> THE TASK
From the line with "Click the Twitter bird icon on OFFSET's tweet" to the final line of the data below, please write out every line exactly, with no pictures.

> DATA SUPPLIED
* * * *
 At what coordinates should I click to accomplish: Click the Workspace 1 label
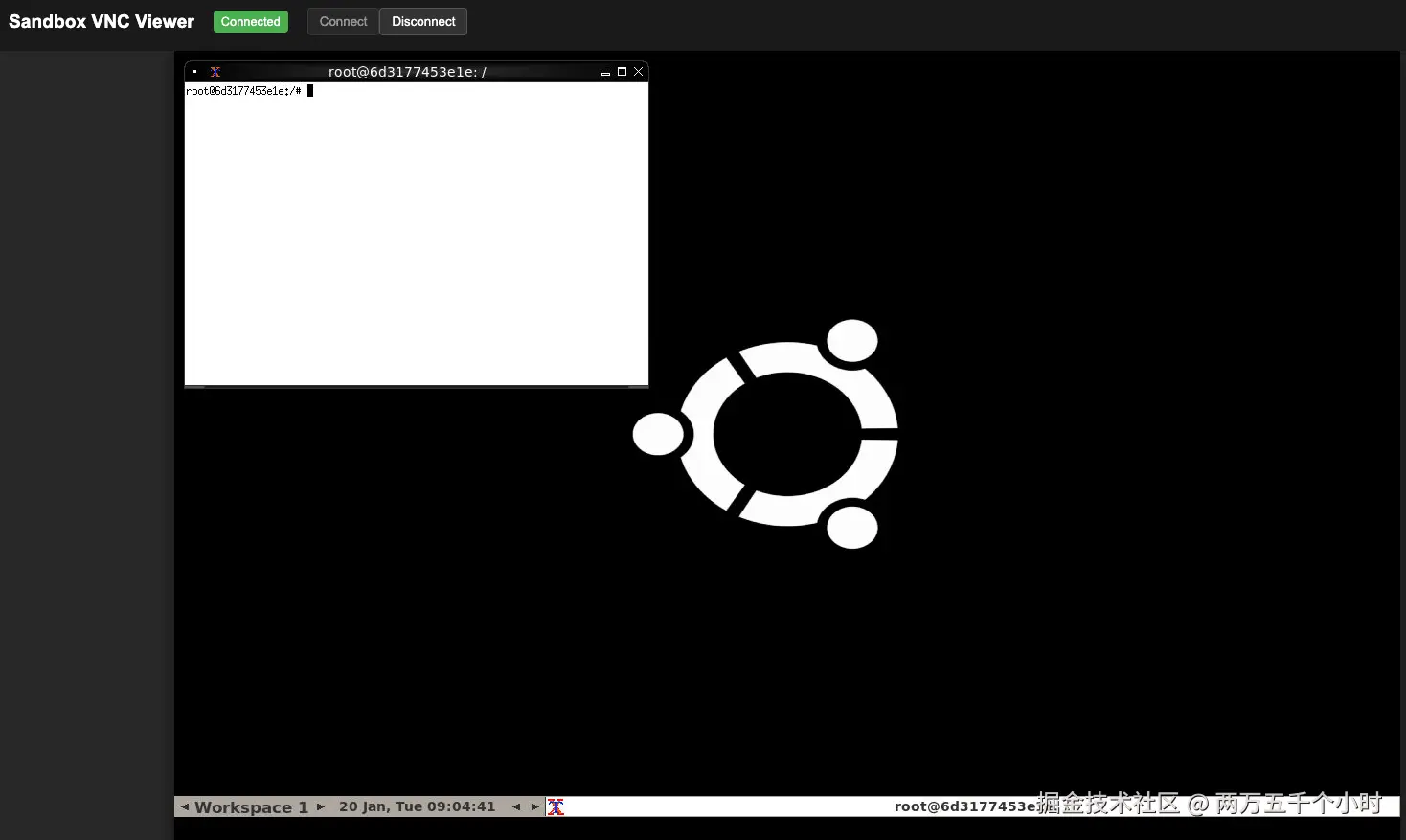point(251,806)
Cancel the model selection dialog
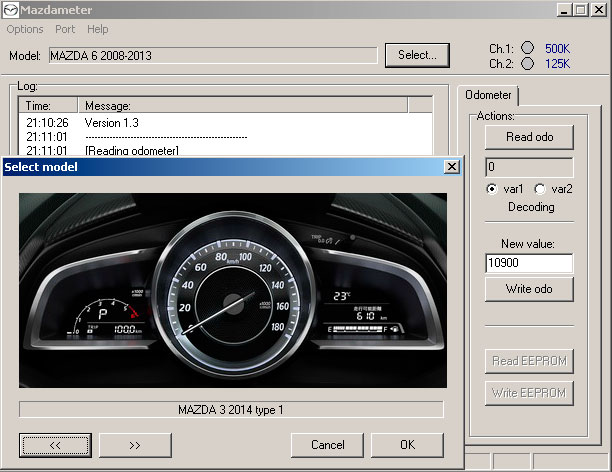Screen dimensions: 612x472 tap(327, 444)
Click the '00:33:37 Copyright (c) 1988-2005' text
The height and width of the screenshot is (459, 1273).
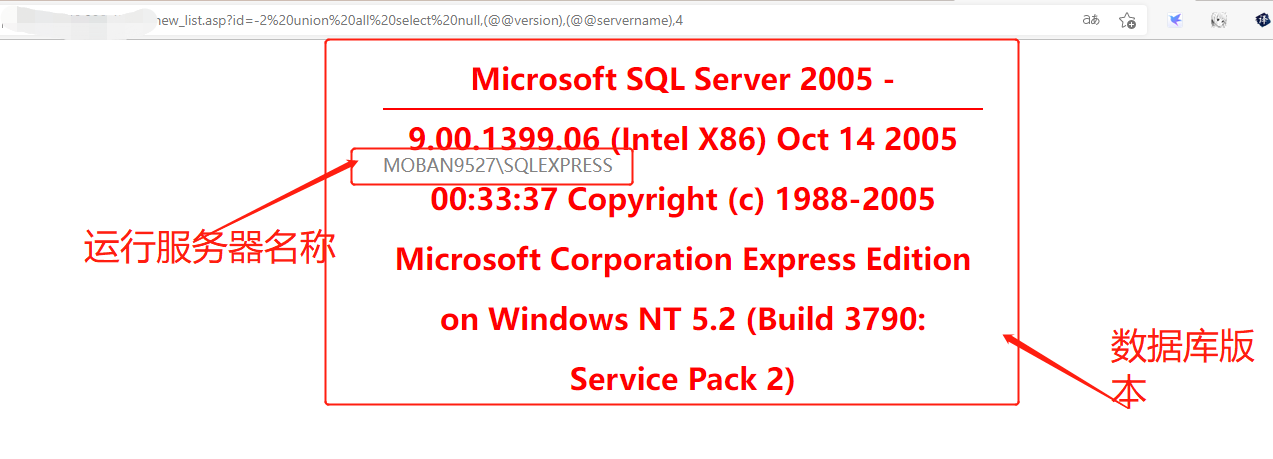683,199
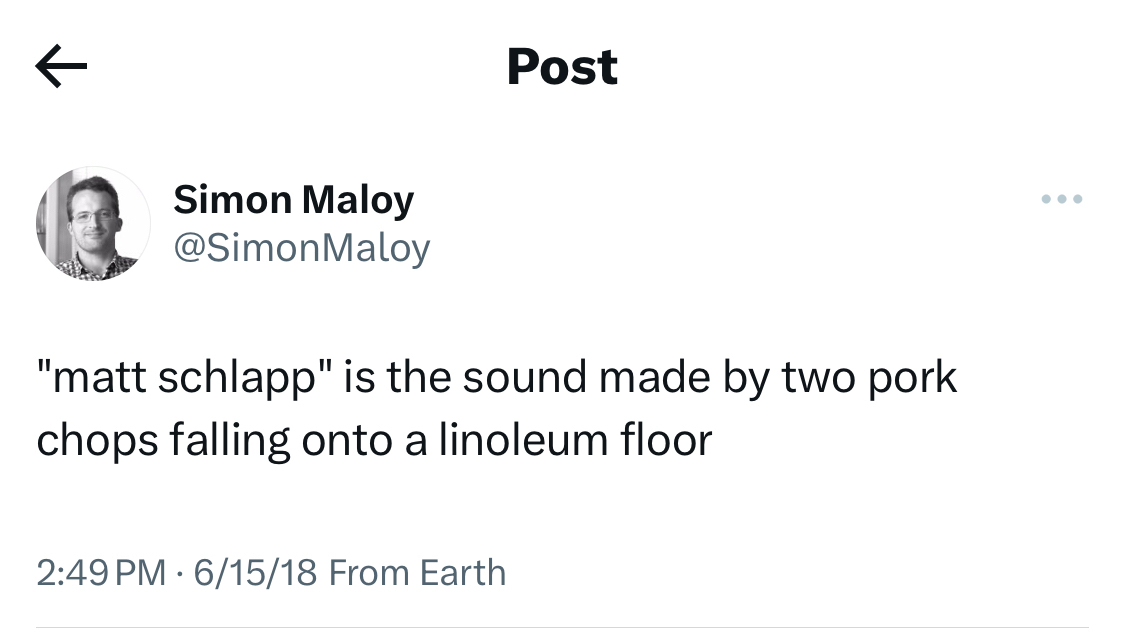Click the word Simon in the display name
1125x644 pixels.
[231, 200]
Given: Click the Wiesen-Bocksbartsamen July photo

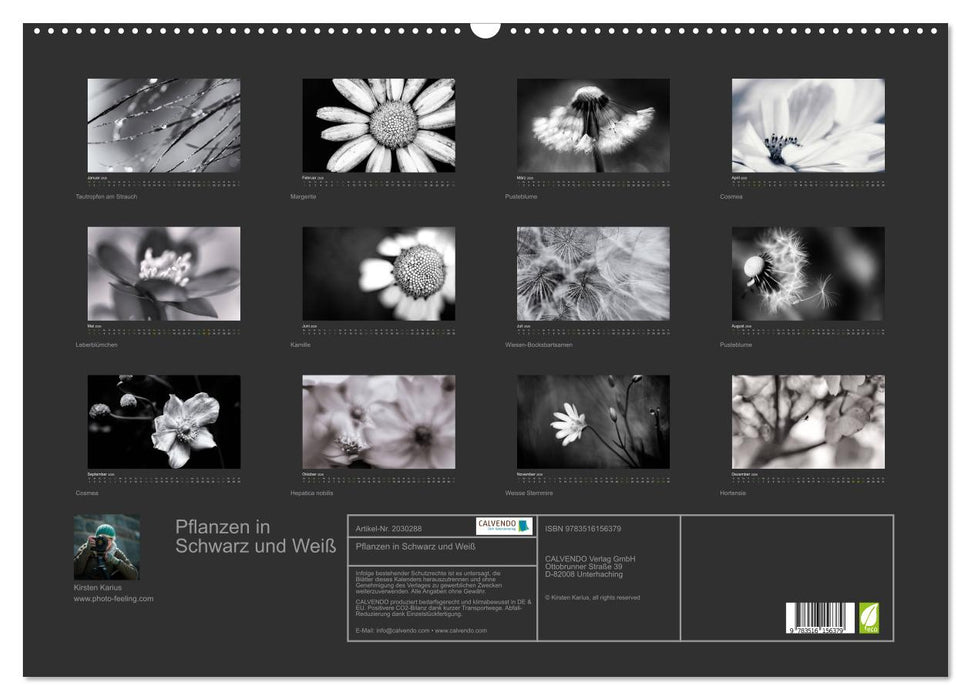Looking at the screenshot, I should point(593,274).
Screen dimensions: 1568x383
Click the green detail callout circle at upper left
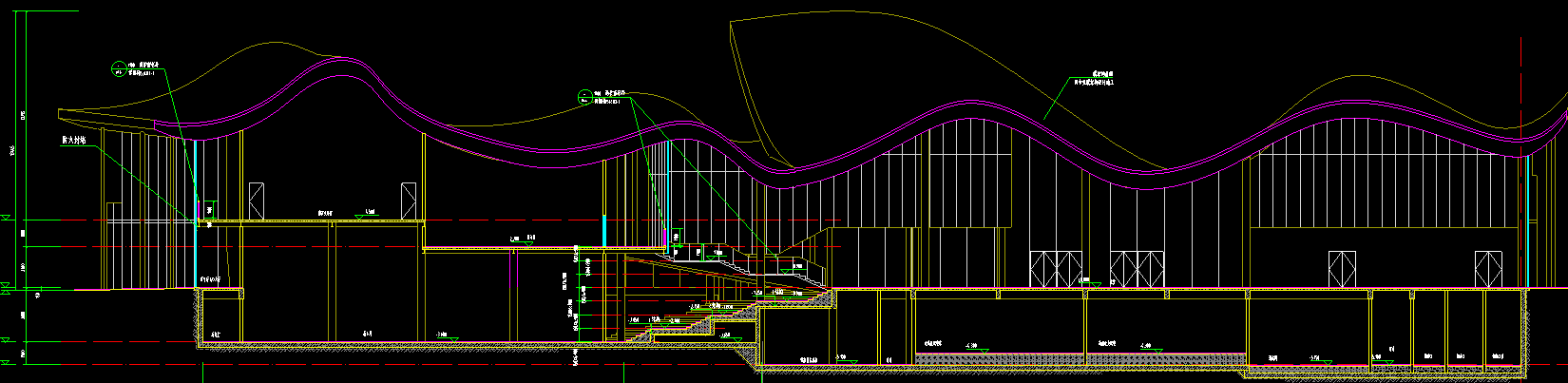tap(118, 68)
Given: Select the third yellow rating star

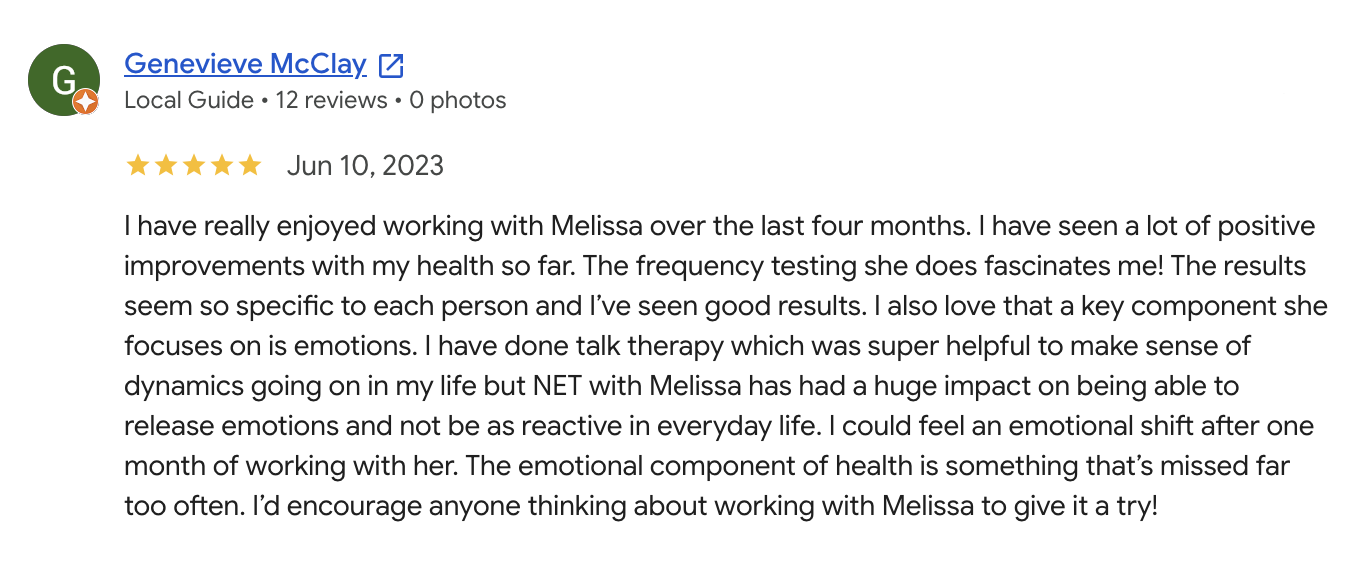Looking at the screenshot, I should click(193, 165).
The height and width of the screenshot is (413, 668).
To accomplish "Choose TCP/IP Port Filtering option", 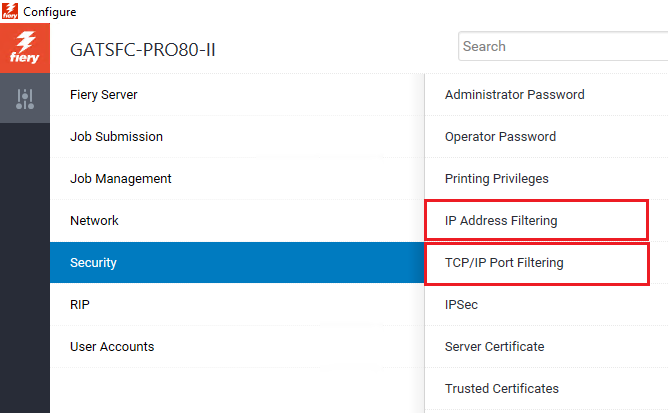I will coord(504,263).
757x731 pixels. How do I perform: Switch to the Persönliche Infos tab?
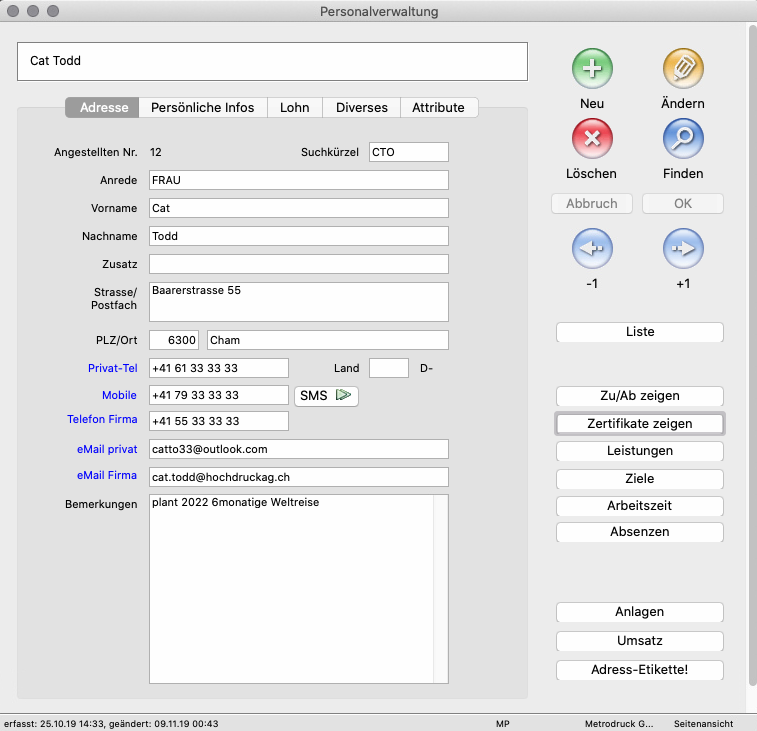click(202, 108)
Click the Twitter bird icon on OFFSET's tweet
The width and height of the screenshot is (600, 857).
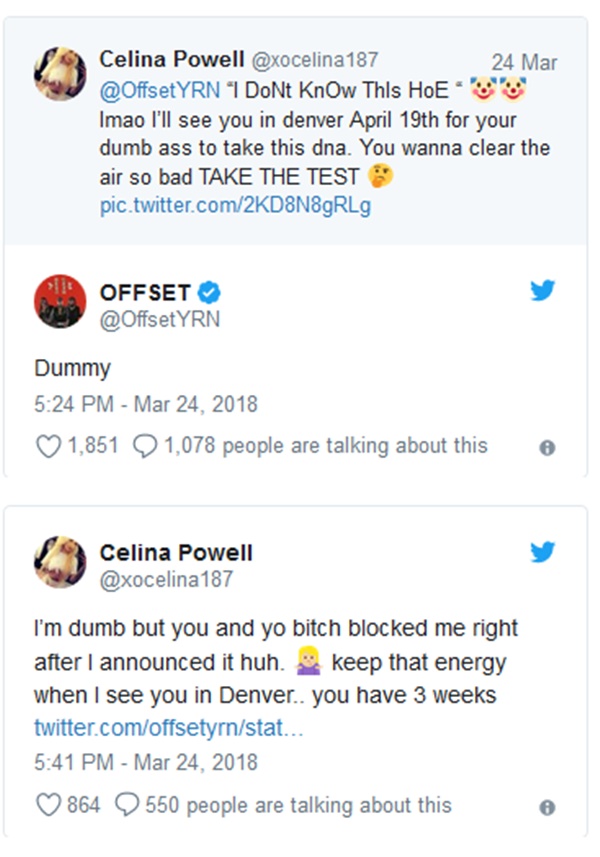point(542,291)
* * * *
> RESPONSE TO THIS EXERCISE
Click the Twitter bird icon on OFFSET's tweet
The width and height of the screenshot is (600, 857).
point(542,291)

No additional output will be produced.